> _Assignment_
What is needed is an exact copy of all the entries.

Start of Block

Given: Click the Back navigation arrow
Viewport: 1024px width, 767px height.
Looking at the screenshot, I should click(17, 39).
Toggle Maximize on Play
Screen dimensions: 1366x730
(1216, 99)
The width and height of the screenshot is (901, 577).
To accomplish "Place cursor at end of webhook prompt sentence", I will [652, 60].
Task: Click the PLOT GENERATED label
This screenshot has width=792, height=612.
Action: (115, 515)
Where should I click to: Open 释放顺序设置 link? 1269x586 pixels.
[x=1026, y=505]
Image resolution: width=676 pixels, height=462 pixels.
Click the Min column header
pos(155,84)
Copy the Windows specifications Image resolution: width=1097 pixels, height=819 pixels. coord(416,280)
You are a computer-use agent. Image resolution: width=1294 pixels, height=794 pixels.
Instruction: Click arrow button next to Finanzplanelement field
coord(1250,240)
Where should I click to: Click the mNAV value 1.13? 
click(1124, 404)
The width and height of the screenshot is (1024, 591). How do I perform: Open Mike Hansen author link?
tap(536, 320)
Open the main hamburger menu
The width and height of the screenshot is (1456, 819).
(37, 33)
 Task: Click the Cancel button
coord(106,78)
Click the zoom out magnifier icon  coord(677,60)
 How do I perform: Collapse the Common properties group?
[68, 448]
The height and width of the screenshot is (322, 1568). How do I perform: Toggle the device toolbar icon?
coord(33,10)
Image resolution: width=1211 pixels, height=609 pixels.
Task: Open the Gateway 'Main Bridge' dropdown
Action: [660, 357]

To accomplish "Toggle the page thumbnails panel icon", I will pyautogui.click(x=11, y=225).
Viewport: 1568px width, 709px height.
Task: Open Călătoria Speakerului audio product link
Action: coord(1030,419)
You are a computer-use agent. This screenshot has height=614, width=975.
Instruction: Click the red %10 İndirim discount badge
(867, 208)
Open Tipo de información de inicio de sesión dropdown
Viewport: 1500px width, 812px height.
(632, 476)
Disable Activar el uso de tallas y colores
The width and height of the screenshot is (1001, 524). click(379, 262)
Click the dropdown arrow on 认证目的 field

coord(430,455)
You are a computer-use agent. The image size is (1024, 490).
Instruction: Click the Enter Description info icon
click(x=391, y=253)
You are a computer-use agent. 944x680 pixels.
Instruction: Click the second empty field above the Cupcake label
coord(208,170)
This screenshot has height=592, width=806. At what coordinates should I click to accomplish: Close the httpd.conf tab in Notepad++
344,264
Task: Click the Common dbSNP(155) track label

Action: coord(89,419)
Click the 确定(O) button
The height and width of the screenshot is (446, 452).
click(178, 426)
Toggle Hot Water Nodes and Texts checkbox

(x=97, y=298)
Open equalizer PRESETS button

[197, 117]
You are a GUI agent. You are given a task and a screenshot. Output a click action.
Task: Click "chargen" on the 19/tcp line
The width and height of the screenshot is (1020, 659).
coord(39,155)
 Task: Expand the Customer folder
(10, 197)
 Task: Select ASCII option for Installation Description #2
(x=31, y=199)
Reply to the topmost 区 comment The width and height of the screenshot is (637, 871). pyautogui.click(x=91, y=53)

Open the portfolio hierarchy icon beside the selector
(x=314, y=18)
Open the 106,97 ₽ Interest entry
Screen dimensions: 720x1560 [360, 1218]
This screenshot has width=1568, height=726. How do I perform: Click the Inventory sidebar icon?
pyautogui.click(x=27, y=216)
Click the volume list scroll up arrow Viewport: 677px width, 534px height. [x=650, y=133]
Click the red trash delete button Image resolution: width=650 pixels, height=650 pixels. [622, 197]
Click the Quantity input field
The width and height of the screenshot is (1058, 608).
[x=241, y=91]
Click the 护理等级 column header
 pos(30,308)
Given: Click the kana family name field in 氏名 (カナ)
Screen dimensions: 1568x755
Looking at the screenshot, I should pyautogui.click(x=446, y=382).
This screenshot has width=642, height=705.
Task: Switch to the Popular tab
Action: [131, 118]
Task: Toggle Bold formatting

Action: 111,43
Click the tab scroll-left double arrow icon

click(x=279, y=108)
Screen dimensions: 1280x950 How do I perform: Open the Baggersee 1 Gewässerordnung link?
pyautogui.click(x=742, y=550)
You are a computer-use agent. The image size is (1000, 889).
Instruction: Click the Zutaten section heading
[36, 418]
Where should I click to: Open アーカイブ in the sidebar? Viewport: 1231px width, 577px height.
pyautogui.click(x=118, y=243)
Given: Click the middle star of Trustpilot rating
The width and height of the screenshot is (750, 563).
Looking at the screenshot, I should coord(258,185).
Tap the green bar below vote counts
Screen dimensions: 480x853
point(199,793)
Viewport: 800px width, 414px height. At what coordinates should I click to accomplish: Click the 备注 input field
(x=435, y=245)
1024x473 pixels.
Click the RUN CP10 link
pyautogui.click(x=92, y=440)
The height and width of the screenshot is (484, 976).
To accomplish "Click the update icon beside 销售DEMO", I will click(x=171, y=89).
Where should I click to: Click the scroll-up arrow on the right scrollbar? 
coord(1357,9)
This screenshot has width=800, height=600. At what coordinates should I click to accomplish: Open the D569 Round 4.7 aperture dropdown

End of Block

> _Answer to this task_
Given: Click the Back navigation arrow
Viewport: 1024px width, 767px height.
Looking at the screenshot, I should click(17, 39).
Toggle Maximize on Play
Screen dimensions: 1366x730
(1216, 99)
The width and height of the screenshot is (901, 577).
To accomplish "Place cursor at end of webhook prompt sentence", I will [652, 60].
Task: Click the PLOT GENERATED label
This screenshot has width=792, height=612.
Action: (115, 515)
Where should I click to: Open 释放顺序设置 link? 1269x586 pixels.
[x=1026, y=505]
Image resolution: width=676 pixels, height=462 pixels.
Click the Min column header
pos(155,84)
Copy the Windows specifications Image resolution: width=1097 pixels, height=819 pixels. coord(416,280)
You are a computer-use agent. Image resolution: width=1294 pixels, height=794 pixels.
Instruction: Click arrow button next to Finanzplanelement field
coord(1250,240)
Where should I click to: Click the mNAV value 1.13? 
click(1124, 404)
The width and height of the screenshot is (1024, 591). How do I perform: Open Mike Hansen author link?
tap(536, 320)
Open the main hamburger menu
The width and height of the screenshot is (1456, 819).
(37, 33)
 Task: Click the Cancel button
coord(106,78)
Click the zoom out magnifier icon  coord(677,60)
 How do I perform: Collapse the Common properties group?
[68, 448]
The height and width of the screenshot is (322, 1568). How do I perform: Toggle the device toolbar icon?
coord(33,10)
Image resolution: width=1211 pixels, height=609 pixels.
Task: Open the Gateway 'Main Bridge' dropdown
Action: [660, 357]

To accomplish "Toggle the page thumbnails panel icon", I will pyautogui.click(x=11, y=225).
Viewport: 1568px width, 709px height.
Task: Open Călătoria Speakerului audio product link
Action: coord(1030,419)
You are a computer-use agent. This screenshot has height=614, width=975.
Instruction: Click the red %10 İndirim discount badge
(867, 208)
Open Tipo de información de inicio de sesión dropdown
Viewport: 1500px width, 812px height.
(632, 476)
Disable Activar el uso de tallas y colores
The width and height of the screenshot is (1001, 524). click(379, 262)
Click the dropdown arrow on 认证目的 field

coord(430,455)
You are a computer-use agent. The image size is (1024, 490).
Instruction: Click the Enter Description info icon
click(x=391, y=253)
You are a computer-use agent. 944x680 pixels.
Instruction: Click the second empty field above the Cupcake label
coord(208,170)
This screenshot has height=592, width=806. At what coordinates should I click to accomplish: Close the httpd.conf tab in Notepad++
344,264
Task: Click the Common dbSNP(155) track label

Action: coord(89,419)
Click the 确定(O) button
The height and width of the screenshot is (446, 452).
click(178, 426)
Toggle Hot Water Nodes and Texts checkbox

(x=97, y=298)
Open equalizer PRESETS button

[197, 117]
You are a GUI agent. You are given a task and a screenshot. Output a click action.
Task: Click "chargen" on the 19/tcp line
The width and height of the screenshot is (1020, 659).
coord(39,155)
 Task: Expand the Customer folder
(10, 197)
 Task: Select ASCII option for Installation Description #2
(x=31, y=199)
Reply to the topmost 区 comment The width and height of the screenshot is (637, 871). pyautogui.click(x=91, y=53)

Open the portfolio hierarchy icon beside the selector
(x=314, y=18)
Open the 106,97 ₽ Interest entry
Screen dimensions: 720x1560 [360, 1218]
This screenshot has width=1568, height=726. How do I perform: Click the Inventory sidebar icon?
pyautogui.click(x=27, y=216)
Click the volume list scroll up arrow Viewport: 677px width, 534px height. [x=650, y=133]
Click the red trash delete button Image resolution: width=650 pixels, height=650 pixels. [622, 197]
Click the Quantity input field
The width and height of the screenshot is (1058, 608).
[x=241, y=91]
Click the 护理等级 column header
 pos(30,308)
Given: Click the kana family name field in 氏名 (カナ)
Screen dimensions: 1568x755
Looking at the screenshot, I should pyautogui.click(x=446, y=382).
This screenshot has width=642, height=705.
Task: Switch to the Popular tab
Action: [131, 118]
Task: Toggle Bold formatting

Action: 111,43
Click the tab scroll-left double arrow icon

click(x=279, y=108)
Screen dimensions: 1280x950 How do I perform: Open the Baggersee 1 Gewässerordnung link?
pyautogui.click(x=742, y=550)
You are a computer-use agent. The image size is (1000, 889).
Instruction: Click the Zutaten section heading
[36, 418]
Where should I click to: Open アーカイブ in the sidebar? Viewport: 1231px width, 577px height.
pyautogui.click(x=118, y=243)
Given: Click the middle star of Trustpilot rating
The width and height of the screenshot is (750, 563).
Looking at the screenshot, I should coord(258,185).
Tap the green bar below vote counts
Screen dimensions: 480x853
point(199,793)
Viewport: 800px width, 414px height. At what coordinates should I click to accomplish: Click the 备注 input field
(x=435, y=245)
1024x473 pixels.
Click the RUN CP10 link
pyautogui.click(x=92, y=440)
The height and width of the screenshot is (484, 976).
To accomplish "Click the update icon beside 销售DEMO", I will click(x=171, y=89).
Where should I click to: Click the scroll-up arrow on the right scrollbar? 
coord(1357,9)
This screenshot has width=800, height=600. At what coordinates should I click to accomplish: Open the D569 Round 4.7 aperture dropdown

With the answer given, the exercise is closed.